Now for the magic. This is the whole reason I'm using a Live CD for my distribution. I'm going to tell the system "Forget about what you know about your in-memory root disk. This is the root disk, now."

# Change the root directory of the command.
# /mnt: The new root directory.
# /bin/bash: The command to run with knowledge of the new root directory.
sudo arch-chroot /mnt /bin/bash

(note: if using a distribution like Manjaro, this would be manjaro-chroot)

And with that, I'm now logged in as root into a shell specially configured to think that my encrypted disk is the disk it's booted off, with some helpful standard Arch tools at hand.

First, let's try reinstalling the kernel.

# Reinstall the Linux 6.6 Kernel
$ pacman -S linux66
ldconfig: File /usr/lib/[FILE].so is empty, not checked.
...that repeated for many different files...
error: failed to prepare transaction (invalid or corrupted package)

Well, crap. It's hosed.
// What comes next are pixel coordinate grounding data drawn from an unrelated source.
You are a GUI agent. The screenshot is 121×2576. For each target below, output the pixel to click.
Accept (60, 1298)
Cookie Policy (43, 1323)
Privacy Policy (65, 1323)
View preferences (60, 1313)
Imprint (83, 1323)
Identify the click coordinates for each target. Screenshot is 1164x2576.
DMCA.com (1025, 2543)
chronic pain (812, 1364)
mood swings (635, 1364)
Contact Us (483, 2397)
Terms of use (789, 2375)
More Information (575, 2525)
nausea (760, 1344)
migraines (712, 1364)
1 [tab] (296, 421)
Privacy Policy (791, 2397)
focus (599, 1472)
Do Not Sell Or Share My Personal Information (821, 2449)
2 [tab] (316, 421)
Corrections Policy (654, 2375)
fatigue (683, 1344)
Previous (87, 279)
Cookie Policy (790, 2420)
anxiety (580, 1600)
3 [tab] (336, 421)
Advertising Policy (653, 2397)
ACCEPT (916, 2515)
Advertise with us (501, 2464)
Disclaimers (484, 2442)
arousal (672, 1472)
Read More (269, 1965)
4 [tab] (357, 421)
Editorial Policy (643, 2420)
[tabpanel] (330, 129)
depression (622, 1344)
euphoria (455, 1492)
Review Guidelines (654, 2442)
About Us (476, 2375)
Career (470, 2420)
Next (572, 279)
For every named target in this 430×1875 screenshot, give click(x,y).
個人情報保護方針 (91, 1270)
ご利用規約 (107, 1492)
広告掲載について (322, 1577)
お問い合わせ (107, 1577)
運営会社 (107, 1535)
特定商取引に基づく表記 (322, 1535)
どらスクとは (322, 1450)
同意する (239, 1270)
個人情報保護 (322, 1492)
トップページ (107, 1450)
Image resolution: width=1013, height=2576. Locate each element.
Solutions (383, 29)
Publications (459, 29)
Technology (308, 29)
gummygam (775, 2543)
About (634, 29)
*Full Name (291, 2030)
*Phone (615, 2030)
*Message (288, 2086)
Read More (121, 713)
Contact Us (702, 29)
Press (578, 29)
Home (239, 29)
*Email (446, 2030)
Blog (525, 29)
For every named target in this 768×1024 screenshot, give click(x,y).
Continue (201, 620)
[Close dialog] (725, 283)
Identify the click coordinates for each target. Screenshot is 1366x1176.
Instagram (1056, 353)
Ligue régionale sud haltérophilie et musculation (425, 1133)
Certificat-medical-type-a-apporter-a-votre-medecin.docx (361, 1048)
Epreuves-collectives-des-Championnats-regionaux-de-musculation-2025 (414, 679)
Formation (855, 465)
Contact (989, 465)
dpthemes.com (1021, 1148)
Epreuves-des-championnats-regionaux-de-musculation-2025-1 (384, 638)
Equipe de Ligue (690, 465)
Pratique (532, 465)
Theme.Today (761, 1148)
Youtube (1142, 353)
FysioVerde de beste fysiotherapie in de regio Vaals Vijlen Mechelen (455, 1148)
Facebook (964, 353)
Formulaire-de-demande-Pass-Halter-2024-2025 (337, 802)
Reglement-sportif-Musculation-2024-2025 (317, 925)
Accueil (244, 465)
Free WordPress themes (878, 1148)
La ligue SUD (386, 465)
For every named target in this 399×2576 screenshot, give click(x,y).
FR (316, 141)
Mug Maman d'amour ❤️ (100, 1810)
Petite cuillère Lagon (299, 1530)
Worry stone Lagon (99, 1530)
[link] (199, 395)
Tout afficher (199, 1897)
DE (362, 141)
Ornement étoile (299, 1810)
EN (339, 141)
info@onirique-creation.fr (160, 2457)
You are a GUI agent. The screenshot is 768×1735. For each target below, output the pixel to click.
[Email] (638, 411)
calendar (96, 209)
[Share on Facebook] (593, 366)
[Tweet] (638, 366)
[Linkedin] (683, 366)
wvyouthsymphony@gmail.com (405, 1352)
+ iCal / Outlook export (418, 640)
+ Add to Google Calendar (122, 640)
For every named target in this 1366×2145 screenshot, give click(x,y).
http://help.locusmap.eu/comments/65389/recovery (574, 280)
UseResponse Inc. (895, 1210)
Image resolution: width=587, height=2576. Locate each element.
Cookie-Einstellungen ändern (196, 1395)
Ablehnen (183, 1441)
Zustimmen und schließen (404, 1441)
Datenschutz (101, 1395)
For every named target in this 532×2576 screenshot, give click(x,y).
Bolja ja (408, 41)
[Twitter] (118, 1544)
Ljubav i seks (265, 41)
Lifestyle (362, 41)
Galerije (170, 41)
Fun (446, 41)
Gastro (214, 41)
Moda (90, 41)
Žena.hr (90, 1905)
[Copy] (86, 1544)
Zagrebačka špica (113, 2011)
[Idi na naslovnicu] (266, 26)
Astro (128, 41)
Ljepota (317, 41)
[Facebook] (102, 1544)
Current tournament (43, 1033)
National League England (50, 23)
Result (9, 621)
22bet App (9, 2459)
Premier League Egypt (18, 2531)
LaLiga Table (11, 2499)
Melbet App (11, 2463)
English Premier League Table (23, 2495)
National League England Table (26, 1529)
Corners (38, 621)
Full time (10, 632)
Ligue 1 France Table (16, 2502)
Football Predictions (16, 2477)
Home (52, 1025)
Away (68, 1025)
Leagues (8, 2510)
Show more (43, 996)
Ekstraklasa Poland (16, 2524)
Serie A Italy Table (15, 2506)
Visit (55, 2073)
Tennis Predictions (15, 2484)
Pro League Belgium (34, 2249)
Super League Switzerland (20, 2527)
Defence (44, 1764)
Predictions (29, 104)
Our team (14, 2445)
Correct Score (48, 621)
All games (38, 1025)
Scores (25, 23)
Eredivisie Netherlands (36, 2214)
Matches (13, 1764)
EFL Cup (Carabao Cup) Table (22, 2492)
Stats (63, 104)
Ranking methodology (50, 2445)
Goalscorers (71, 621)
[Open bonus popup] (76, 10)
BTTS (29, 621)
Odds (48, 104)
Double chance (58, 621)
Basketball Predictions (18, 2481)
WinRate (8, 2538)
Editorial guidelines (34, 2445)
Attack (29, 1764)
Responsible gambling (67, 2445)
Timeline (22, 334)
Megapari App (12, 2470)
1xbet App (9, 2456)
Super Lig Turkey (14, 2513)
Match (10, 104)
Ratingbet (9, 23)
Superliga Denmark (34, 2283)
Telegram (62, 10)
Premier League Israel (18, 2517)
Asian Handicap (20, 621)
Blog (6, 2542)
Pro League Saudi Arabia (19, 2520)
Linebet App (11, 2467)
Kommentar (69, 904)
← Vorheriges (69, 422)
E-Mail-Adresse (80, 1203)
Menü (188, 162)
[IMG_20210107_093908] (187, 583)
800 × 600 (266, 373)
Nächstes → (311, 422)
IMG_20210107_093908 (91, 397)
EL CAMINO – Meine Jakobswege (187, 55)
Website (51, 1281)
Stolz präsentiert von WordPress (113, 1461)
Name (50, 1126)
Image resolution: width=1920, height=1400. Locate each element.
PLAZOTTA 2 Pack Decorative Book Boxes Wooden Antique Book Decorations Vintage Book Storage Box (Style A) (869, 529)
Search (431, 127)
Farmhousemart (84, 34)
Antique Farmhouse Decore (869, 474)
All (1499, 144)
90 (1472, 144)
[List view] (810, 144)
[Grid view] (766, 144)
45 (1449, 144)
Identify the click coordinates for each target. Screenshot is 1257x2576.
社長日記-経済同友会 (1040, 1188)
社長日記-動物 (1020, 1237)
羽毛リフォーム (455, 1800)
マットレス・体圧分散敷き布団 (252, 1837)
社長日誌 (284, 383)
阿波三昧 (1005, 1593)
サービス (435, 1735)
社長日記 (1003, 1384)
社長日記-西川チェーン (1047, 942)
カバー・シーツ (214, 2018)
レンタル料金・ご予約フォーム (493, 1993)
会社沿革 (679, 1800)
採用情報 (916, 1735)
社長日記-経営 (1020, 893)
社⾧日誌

I repeated this for a few other packages I knew were being upgraded (reminder: always read the output before you accept an upgrade) and discovered that they were in similar states of disrepair.

Lets do this at scale with all installed packages.

# Attempt to reinstall all known packages.
# -S: Synchronize (install) a package to the local machine.
# $(...): This is a way to pass the output of one command to another.
# -Q: Query the package database.
# -n: Limit the packages queried to only those that are tracked in the Pacman database.
# -q: Show less information about packages than usual.
pacman -S $(pacman -Qnq)

Because we know there to be broken packages, the command will ultimately exit with an error. What we're after is the complete list of broken packages. Take note of the names of any packages with accompanying error loglines.

Now, let's fix them.

# Force installation of the known bad packages.
# -S: Synchronize (install) a package to the local machine.
# --overwrite "*": ignore conflicting files and overwrite all.
# Replace 'package1 package2' with a space-delimited list of broken packages.
pacman -S --overwrite "*" package1 package2

This should knock those packages back in line. Let's run a full system upgrade and force reinstall our kernels to verify it's all good.

pacman -Syu
# Reinstall all installed kernels.
reinstall-kernels

No errors! I crossed my fingers, rebooted my computer... and was able to log in as expected!